START Page text

One of our supervisors was working on November 1, a day when we received more than 20 calls related to overdoses. He drove to my house after his shift and said, “I don’t know what to do, Carl. I’ve never seen anything like this in my life.” He said it was like armageddon: they’d be treating one person, and someone else would yell out and collapse on the street. Then 100 metres down the road, another person would collapse. People were dropping like flies. 

Coming out of the pandemic, there’s been a shortage of paramedics across Canada. The overdoses have strained our overburdened system even further. I can’t give my staff time off, and we’re still short on ambulances most days. At peak capacity, we station six of our 14 ambulances in Belleville. Sometimes, we have to station even more to respond to overdoses, leaving the 150-kilometre area from Belleville to Bancroft with no service. We pray that we don’t get a call.

At the end of January, we heard rumblings from paramedics, hospital staff, police and firefighters that a tainted drug was circulating again. Then, within two and a half hours in early February, we responded to 13 calls and transported nine people to hospitals, all in downtown Belleville. Whenever a person collapsed on the sidewalk—unconscious, seizing or going into respiratory arrest—their friends from the homeless community gathered around them. The police blocked access to the downtown core so that paramedics could work unimpeded. We called in two advanced-care community paramedics who were doing home visits in the area, even though they don’t normally respond to emergencies, and coordinated with homeless shelters to monitor for more overdoses. Sometimes our firefighters responded to suspected overdoses. Even they were overwhelmed. It was all hands on deck.

END Page text
START Data to examine

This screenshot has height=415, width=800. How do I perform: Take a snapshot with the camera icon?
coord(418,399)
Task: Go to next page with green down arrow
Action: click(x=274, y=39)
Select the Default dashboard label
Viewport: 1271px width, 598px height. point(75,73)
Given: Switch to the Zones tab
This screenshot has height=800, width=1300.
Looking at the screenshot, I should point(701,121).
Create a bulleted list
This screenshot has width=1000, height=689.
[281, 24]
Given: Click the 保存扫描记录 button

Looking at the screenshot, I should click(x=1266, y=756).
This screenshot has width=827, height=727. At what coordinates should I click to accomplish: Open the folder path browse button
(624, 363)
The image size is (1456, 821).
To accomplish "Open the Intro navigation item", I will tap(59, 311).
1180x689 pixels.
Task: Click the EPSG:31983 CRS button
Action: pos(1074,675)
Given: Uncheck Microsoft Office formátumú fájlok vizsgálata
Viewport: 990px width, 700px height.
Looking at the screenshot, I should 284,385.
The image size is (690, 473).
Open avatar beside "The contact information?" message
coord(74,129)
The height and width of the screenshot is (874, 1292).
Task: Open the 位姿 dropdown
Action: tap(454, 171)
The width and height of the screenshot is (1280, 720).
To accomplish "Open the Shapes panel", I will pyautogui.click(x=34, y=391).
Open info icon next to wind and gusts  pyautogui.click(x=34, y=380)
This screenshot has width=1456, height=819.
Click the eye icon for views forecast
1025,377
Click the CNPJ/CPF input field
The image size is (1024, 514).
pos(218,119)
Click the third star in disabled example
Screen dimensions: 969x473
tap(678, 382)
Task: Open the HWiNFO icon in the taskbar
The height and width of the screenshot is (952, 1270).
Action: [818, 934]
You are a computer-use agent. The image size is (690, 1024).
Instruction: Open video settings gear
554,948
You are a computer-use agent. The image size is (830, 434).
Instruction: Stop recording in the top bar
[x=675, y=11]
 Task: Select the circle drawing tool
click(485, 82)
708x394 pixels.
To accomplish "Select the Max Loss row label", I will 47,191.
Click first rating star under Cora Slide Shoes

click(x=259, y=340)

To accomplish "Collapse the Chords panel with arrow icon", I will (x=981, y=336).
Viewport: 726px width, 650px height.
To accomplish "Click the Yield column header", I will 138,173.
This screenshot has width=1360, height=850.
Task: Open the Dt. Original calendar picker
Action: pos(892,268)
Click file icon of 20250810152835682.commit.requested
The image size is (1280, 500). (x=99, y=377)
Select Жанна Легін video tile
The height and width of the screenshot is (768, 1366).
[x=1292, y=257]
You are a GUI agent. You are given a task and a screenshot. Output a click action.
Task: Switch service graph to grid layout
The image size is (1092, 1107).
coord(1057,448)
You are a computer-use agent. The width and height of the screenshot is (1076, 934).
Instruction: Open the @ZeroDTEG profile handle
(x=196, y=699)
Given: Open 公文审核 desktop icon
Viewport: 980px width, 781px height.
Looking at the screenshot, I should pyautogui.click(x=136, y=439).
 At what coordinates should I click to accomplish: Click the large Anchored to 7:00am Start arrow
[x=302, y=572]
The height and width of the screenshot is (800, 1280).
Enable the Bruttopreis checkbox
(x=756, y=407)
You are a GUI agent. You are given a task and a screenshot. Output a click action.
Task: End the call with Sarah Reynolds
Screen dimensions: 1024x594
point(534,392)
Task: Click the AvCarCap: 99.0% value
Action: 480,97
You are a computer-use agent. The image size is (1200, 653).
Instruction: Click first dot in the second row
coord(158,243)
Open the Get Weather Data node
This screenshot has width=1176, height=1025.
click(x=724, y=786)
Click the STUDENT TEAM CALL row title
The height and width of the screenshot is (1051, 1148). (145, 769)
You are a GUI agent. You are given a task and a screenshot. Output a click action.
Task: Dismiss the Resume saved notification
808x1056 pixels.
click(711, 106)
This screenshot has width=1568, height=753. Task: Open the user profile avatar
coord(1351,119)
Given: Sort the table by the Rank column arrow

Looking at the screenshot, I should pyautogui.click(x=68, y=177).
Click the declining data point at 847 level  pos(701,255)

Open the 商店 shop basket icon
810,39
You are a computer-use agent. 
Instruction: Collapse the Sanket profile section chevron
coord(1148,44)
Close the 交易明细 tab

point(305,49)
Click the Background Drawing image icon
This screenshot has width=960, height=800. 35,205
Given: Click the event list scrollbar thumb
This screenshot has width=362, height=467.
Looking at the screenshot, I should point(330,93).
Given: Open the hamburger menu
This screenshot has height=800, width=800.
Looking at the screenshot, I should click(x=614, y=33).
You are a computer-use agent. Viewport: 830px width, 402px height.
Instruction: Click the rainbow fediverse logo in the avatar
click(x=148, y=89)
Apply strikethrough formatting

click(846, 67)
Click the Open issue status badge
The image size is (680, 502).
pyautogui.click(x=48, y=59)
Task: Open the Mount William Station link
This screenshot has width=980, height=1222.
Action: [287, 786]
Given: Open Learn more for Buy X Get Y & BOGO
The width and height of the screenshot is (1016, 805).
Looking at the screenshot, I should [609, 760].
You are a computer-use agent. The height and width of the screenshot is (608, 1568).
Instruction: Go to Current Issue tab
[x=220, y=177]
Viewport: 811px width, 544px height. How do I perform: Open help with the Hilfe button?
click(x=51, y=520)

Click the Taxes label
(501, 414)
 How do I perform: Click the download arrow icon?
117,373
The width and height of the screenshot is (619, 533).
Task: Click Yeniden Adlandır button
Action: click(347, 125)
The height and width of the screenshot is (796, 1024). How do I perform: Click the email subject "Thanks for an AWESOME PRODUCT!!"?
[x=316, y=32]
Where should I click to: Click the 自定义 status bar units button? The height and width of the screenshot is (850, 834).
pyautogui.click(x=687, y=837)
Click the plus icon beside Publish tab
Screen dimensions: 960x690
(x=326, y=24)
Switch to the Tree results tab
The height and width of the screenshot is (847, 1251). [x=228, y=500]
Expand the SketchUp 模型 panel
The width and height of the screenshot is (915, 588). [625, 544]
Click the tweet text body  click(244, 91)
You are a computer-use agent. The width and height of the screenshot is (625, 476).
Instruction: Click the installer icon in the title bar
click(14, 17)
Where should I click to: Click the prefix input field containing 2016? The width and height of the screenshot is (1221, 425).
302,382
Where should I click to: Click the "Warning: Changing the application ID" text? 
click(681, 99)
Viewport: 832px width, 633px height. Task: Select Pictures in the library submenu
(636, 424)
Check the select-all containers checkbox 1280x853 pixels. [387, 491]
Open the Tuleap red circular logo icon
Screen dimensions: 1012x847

END Data to examine

* Problem requirements
Answer these questions from the account of overdose calls in Belleville:
(a) How many overdose-related calls came in on November 1?
(b) At peak capacity, how many of the 14 ambulances are stationed in Belleville?
(c) In early February, how many calls were responded to within two and a half hours, and how many people were taken to hospitals?

* Response
(a) More than 20.
(b) Six.
(c) 13 calls; nine people were taken to hospitals.